The model should not own the receipt

The model can summarize intent.

But the hard evidence should come from the runtime, tool layer, or control plane:

• commands
• exit codes
• tool calls
• files touched
• approvals
• policy versions
• state changes
• artifacts created

If the agent writes its own audit trail, the audit trail is just another model output.

That is useful as a summary, but it is not enough as evidence.

Traces are not enough

OpenTelemetry-style traces are useful. They explain latency, retries, errors, and service boundaries.

But an agent operator often needs a different object.

A trace tells you which span was slow.

A receipt tells you what the agent was allowed to do, what it actually did, why it was allowed, what changed, and what should be reviewed.

Traces explain execution.

Receipts explain responsibility.

You need both.

MCP makes receipts more important

MCP is useful because it gives agents a common way to access tools and context.

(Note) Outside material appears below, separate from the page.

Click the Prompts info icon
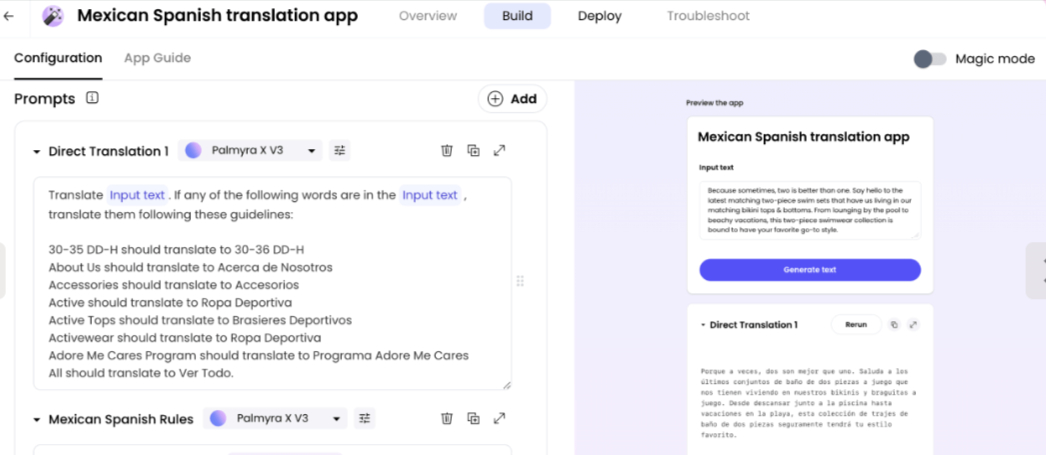This screenshot has height=455, width=1046. [x=92, y=98]
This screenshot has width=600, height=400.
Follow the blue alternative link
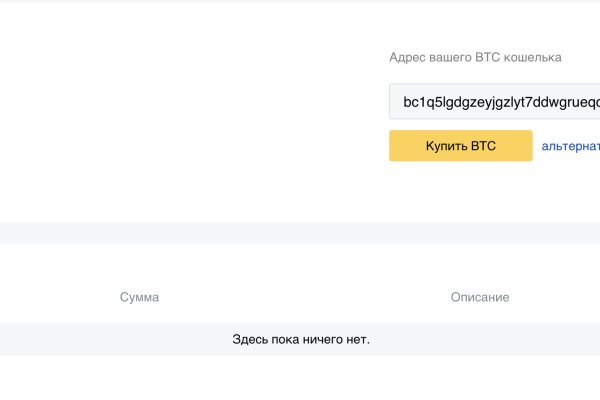(570, 146)
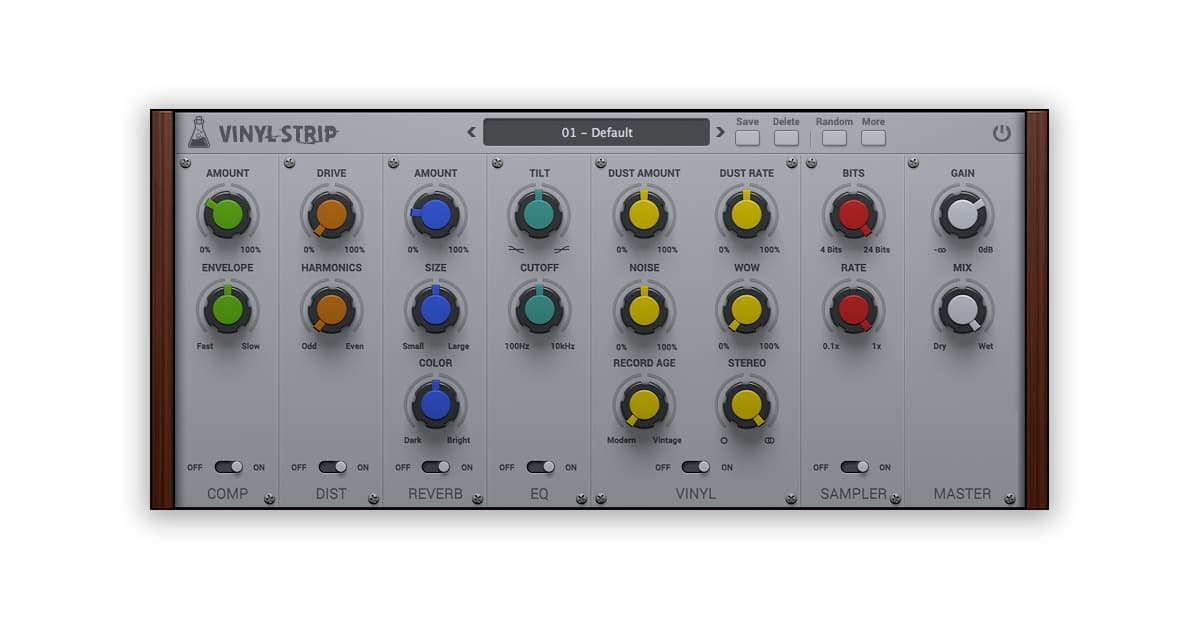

It also makes the tool boundary much more important.

Once an agent can call multiple MCP servers, a single call can look harmless while the sequence is not:

1. Read customer data from server A.
2. Process it through server B.
3. Publish or send it through server C.

That is why receipts should capture not only individual calls, but also source, sink, data class, action class, policy version, and approval scope across the run.

Where we are taking this with Armorer

This is the direction we are building toward with Armorer.

Armorer is a local control plane for AI agents. The goal is to make agent runs, tools, approvals, jobs, logs, and recovery inspectable on your own machine instead of treating every agent as an opaque chat window.

Armorer Guard focuses on checks near the action boundary: what is the agent trying to do, what class of action is it, should it be allowed, blocked, or routed to approval, and what decision record should exist afterward?

The GitHub discussion for the receipt spec is here:

https://github.com/ArmorerLabs/Armorer/discussions/43

And the repo is here:

https://github.com/ArmorerLabs/Armorer

The bet is simple:

As agents get more capable, the bottleneck moves from "can it do the task?" to "can I understand, govern, and repair what it did?"

That layer is still early.

But I think it is where practical agent engineering is heading.